As its name suggests, the
Unique_handleisn't meant to be copied. Its implementation ensures it by disabling the copy constructor and copy assignment operator.One solution for multiple instances having access to a
Unique_handleis holding a pointer to it, and copying the pointer. Then multiple instances ofYpoint to the same unique handle.Take care, however, to manage resources properly in this case.
您在 Stroustrup 的书中看到的示例演示了类的设计者如何显式阻止对该类的对象进行复制或赋值。
该类是故意这样做的,这样您的代码就无法执行您想要执行的操作(可能是因为该类无法正常运行,或者复制没有意义)。如果您希望能够复制该类的对象,则需要重新设计该类。
您可能有一些其他选项(这也可能没有意义,但这取决于您真正在做什么) - 传递指向对象引用的指针而不是复制。
The example you're looking at in Stroustrup's book is demonstrating how the designer of a class can explicitly prevent copying or assignment of objects of that class.
The class is intentionally making it so your code can't do what you're trying to do (presumably because the class won't function properly or copying otherwise doesn't make sense). If you want to be able to copy objects of that class, you'll need to redesign the class.

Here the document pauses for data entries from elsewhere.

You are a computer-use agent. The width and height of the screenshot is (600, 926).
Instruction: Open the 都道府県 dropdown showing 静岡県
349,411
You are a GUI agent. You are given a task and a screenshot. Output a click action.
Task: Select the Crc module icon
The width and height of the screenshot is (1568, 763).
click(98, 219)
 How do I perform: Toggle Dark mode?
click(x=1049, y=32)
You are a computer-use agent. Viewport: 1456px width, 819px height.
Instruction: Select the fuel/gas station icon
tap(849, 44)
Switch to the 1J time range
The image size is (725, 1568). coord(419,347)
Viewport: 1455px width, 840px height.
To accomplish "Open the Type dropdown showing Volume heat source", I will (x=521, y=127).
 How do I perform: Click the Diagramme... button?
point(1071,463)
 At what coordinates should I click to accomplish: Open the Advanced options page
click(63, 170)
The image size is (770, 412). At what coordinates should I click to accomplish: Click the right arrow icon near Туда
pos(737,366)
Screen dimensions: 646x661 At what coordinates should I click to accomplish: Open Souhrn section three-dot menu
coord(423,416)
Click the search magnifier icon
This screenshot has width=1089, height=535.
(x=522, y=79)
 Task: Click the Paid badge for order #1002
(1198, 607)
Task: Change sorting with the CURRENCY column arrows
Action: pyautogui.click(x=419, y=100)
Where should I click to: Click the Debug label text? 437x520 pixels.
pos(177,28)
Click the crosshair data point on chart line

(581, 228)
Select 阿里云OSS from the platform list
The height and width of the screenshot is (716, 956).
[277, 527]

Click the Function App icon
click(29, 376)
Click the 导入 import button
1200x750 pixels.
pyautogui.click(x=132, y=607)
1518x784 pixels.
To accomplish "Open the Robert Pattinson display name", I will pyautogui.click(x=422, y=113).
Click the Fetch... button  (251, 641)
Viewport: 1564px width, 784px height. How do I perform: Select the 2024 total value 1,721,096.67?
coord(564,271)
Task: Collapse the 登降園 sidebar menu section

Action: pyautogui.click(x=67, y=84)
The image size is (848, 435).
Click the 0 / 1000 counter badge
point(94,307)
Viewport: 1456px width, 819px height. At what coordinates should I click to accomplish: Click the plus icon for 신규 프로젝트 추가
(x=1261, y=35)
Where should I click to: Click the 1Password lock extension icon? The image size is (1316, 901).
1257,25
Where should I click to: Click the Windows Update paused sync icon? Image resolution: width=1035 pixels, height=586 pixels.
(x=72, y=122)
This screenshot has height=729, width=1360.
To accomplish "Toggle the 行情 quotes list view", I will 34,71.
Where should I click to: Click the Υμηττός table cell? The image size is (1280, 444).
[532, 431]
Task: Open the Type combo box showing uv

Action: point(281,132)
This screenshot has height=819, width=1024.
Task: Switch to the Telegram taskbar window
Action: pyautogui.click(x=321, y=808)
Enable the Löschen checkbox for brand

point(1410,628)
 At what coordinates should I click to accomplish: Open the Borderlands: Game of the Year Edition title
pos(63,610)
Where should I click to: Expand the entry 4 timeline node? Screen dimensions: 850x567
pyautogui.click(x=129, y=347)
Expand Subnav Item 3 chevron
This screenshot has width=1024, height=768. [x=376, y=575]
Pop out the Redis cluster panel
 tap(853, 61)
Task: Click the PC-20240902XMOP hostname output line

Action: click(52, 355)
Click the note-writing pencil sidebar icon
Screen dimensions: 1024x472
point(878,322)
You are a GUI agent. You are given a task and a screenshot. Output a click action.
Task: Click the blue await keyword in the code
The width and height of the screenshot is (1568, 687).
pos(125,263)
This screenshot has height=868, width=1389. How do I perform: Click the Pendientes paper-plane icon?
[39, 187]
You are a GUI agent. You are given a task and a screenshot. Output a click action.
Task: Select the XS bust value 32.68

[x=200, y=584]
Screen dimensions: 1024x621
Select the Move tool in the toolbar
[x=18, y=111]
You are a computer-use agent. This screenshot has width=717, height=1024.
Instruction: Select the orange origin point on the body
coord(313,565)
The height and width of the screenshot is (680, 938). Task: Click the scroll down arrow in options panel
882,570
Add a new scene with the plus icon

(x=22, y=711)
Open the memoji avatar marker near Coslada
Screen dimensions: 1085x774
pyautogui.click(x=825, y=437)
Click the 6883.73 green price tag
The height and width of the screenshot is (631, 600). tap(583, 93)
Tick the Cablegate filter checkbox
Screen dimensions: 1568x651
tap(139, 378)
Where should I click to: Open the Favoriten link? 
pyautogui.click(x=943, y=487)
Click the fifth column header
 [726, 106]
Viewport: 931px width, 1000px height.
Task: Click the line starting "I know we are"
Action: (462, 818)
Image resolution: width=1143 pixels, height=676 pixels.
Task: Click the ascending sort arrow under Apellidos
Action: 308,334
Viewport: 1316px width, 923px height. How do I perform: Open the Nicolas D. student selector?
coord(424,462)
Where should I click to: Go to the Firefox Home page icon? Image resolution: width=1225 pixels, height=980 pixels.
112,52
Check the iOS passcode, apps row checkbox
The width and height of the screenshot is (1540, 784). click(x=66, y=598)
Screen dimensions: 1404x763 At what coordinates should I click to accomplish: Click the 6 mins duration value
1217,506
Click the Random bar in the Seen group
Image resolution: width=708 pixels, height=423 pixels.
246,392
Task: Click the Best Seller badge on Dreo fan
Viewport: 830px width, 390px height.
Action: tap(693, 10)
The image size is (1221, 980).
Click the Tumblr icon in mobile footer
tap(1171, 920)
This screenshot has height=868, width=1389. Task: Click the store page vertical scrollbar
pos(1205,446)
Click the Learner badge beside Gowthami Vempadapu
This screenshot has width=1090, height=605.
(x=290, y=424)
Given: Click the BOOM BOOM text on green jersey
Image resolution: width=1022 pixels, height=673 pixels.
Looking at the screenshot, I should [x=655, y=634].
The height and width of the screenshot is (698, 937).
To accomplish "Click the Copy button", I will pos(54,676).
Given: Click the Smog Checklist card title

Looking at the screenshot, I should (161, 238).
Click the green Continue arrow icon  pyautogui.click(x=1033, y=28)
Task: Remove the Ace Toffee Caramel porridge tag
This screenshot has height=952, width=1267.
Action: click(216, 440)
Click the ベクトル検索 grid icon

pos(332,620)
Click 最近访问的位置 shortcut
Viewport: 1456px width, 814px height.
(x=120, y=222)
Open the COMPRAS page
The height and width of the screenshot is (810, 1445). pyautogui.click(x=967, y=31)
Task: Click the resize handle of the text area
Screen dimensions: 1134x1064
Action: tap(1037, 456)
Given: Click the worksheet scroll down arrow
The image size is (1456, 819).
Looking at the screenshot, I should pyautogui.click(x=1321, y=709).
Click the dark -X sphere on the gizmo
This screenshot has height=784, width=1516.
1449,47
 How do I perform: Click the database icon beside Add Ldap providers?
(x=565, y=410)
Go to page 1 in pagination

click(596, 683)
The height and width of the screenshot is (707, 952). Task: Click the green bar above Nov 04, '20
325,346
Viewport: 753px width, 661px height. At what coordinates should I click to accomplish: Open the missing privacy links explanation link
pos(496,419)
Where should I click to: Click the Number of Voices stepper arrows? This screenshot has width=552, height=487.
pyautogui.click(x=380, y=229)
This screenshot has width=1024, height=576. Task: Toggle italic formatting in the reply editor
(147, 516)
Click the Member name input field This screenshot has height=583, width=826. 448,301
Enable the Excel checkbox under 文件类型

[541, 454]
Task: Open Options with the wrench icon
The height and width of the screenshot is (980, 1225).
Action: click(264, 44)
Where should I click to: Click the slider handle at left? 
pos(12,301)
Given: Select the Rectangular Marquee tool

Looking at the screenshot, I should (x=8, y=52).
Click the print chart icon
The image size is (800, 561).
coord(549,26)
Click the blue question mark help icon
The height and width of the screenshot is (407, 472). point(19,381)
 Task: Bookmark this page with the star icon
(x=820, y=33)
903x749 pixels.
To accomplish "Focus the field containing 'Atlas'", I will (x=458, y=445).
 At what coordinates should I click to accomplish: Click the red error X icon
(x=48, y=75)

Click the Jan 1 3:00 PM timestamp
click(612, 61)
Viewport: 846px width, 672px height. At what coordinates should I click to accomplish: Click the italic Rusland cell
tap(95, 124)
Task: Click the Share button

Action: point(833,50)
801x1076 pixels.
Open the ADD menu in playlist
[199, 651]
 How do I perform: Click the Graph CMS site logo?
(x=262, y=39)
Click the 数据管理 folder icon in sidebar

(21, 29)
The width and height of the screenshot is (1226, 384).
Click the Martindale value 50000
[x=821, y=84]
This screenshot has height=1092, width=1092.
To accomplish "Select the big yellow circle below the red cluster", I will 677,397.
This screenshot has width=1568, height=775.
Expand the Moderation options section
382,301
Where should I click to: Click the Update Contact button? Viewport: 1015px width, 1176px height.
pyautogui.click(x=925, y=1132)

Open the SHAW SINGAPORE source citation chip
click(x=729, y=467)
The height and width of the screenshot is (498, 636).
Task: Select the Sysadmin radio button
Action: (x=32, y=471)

Some other options you might have (which also might not make sense, but that depends on what your really doing) - pass around pointers to references to the object instead of copying.
通常,将复制构造函数和赋值运算符设为私有(且未实现)的习惯用法意味着该类的原始作者明确不希望该对象可复制。
Usually, the idiom of making your copy constructor and assignment operator private (and unimplemented) implies that the original author of the class specifically did not want this object to be copyable.
你不应该尝试复制它。但话虽如此......你可以memcpy它。你这样做的唯一原因是你知道自己在做什么,你知道后果等等。它通常会超出一般可接受的范围。但你可能想做一些忍者的事情。
you shouldn't try to copy it. But having said that.... you can memcpy it. Only reason you'd do that is that you know what your doing, you know the consequences, etc etc. Its generally stepping out of the bounds of whats generally acceptable. But you might want to do something a bit ninja.
我用谷歌搜索了我的问题,并找到了一种构造这样一个对象的方法:
static Unique_handle* instance() { return new Unique_handle();但这
似乎是错误的,那么我如何在外部定义这样的对象呢?
不管怎样,谢谢大家的关心。
I have googled my question, and find a way to construct such a object:
static Unique_handle* instance() { return new Unique_handle(); }
but it seems wrong, then how can I define such a object outside?
Anyway, thank you for all of your concern.
您可以使用
shared_ptr来共享对象:就这么简单。
如果您不想共享所有权,则可以使用
boost::scoped_ptr或新创建的std::unique_ptr(如果您有权访问它),然后实现 CopyConstructor和AssignmentOperator你自己,照顾他们的语义。You can use a
shared_ptrto share the object:It's as simple as that.
If you don't want shared ownership, you can use
boost::scoped_ptror the newly createdstd::unique_ptrif you have access to it, and then implement the CopyConstructor and AssignmentOperator yourself, taking care of their semantics.